W każdym razie, zaraz będzie hype na banki energii.


W nowych domach instalacja elektryczna + PV (bo niedługo bez tego nie uda się uzyskać pozwolenia na budowę) + pompa ciepła (bo z gazem nie uzyska się "zeroemisyjności") + bank energii bo bez niegp PV się nie zwróci > 100k pln.

GazelkaFarelka

@100mph W nowym domu musisz i tak założyć jakieś źródło ciepła, więc nie wiem czemu ludzie traktują zakup PC jako "dodatkowy wydatek", natomiast alternatywę czyli piec na pellet czy piec gazowy+przyłącze lub butla traktują w swoich wyliczeniach jakby miał być za darmo...

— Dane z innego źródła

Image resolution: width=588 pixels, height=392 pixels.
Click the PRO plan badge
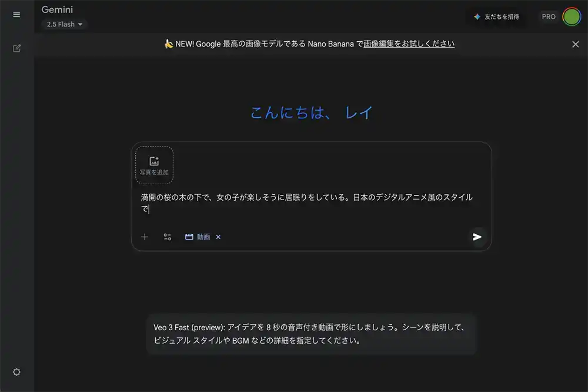549,16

Fotowoltaikę na nowych domach ludzie kładli i kładą aby obejść wymagania współczynnika "nieodnawialnej energii pierwotnej", a nie po to, żeby się zwracała. Zamiast poprawiać efektywność energetyczną samego budynku - zwartej bryły, lepszego ocieplenia, lepszych okien i drzwi, wentylacji z odzyskiem ciepła. To była i jest droga na skróty, która teraz się mści na tych, co ją wybrali. Bo ocieplenie zawsze pozostanie ociepleniem i będzie działało niezależnie od wszelkich okoliczności i zmian w prawie, natomiast zasady rozliczeń fotowoltaiki mogą się w każdej chwili zmienić.

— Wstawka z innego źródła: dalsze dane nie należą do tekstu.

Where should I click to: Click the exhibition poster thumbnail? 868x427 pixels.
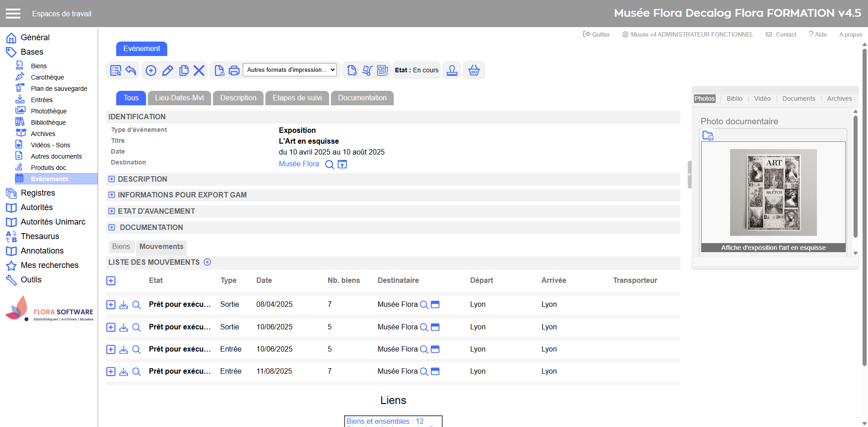click(773, 192)
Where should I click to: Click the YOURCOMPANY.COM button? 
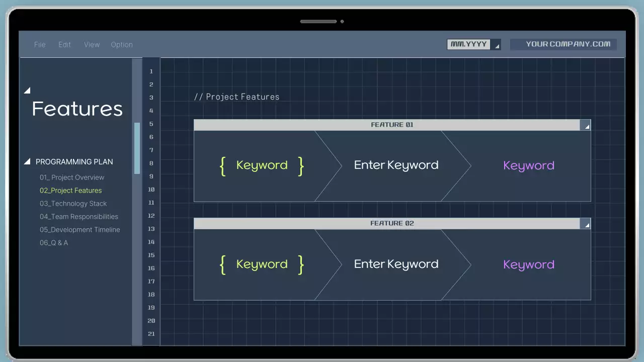564,44
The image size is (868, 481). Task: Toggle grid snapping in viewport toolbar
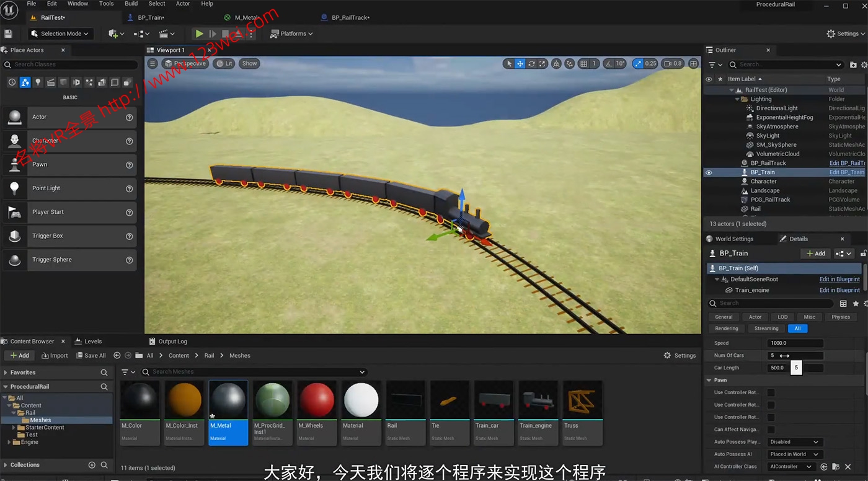583,63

Tak więc lamentowanie ile to nie trzeba będzie więcej wydać budując nowy dom jest zdecydowanie przesadzone.

100mph

Piec gazowy z przylaczem to ~15k pln na gotowo czyli mniej więcej równowartość samej najtańszej pompy ciepła bez akcesoriów, podłączenia i innyh kosztów.